While reading Calling a Wolf a Wolf, I returned to Peter Cole’s discussions of intricate imagery: “Ornament [can be] an essential element of the poem, not as fluff or decoration…. It acts as a conductor and modulator of attention and poetic currency.” I think we can see the imagistic nodes in Akbar’s work in a similar way: as a conductor to shape the poem’s energy. This approach to “ornament” communicates intensity while also enabling the speaker to express, through artifice, what cannot be approached head on. For example, in “Orchids are Sprouting from the Floorboards,” Akbar constructs an elaborate fantasy in which the world is overflowing with the most highly aestheticized of flowers:
The clouds are all orchids.
They are raining orchids.
The walls are all orchids,
the teapot is an orchid,
the blank easel is an orchid
and this cold is an orchid.

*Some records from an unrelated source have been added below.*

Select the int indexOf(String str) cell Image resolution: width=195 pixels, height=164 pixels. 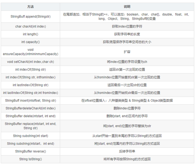(x=31, y=70)
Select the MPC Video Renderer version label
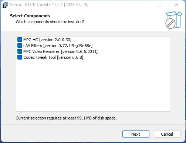The height and width of the screenshot is (143, 186). coord(60,51)
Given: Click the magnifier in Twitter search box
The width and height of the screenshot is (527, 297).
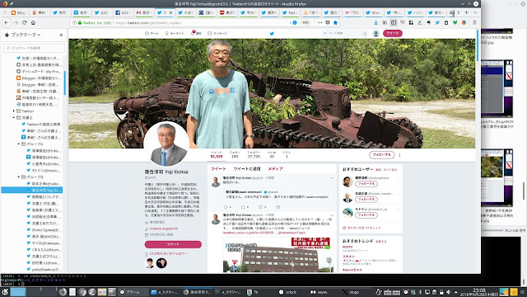Looking at the screenshot, I should point(365,33).
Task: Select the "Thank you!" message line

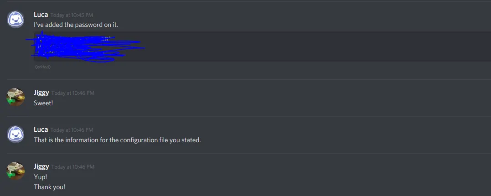Action: [x=49, y=186]
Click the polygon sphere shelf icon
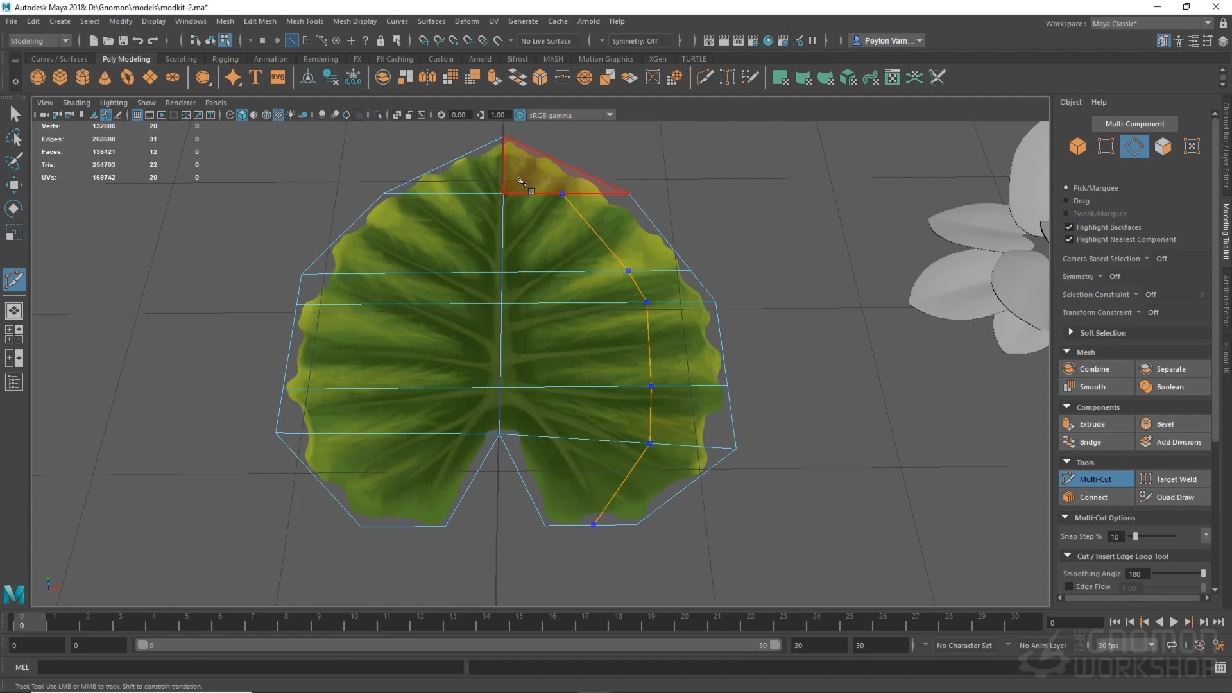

Oh,
Lydia, we miss you terribly.
Under the accumulating weight of its imagistic conceit, the poem finally breaks open into a disclosure-- a mysterious, perhaps elegiac, appeal to “Lydia.” This release of abundance into intimacy seems like the perfect enactment of just how much ornament can do. A similar technique is at work in “Heritage,” a wrenching piece elegizing Reyhaneh Jabbari. The poem ends with Jabbari’s execution:
good bye now you mountain
you armada of flowers you entire miserable decade a lump in my throat
despite all our endlessly rehearsed rituals of mercy it was you we sent on
The intensifying descriptions of Jabbari, from “mountain” to “armada of flowers,” both “conduct and modulate” the energy of the poem. But they also avert our gaze from Jabbari’s actual person. There’s a gathering power here that we can’t directly confront yet. This escalating imagery finally resolves in a plainspoken admission of defeat, mourning or culpability: “it was you we sent on.” These moments of disclosure, in Akbar, feel both inevitable and true. And it’s possible that truth, carefully and gratefully handled, might be wisdom. Both wisdom and truth are words some might hesitate to apply to a young poet, but in Calling a Wolf a Wolf they make sense—and are the earned result of Akbar’s artistry.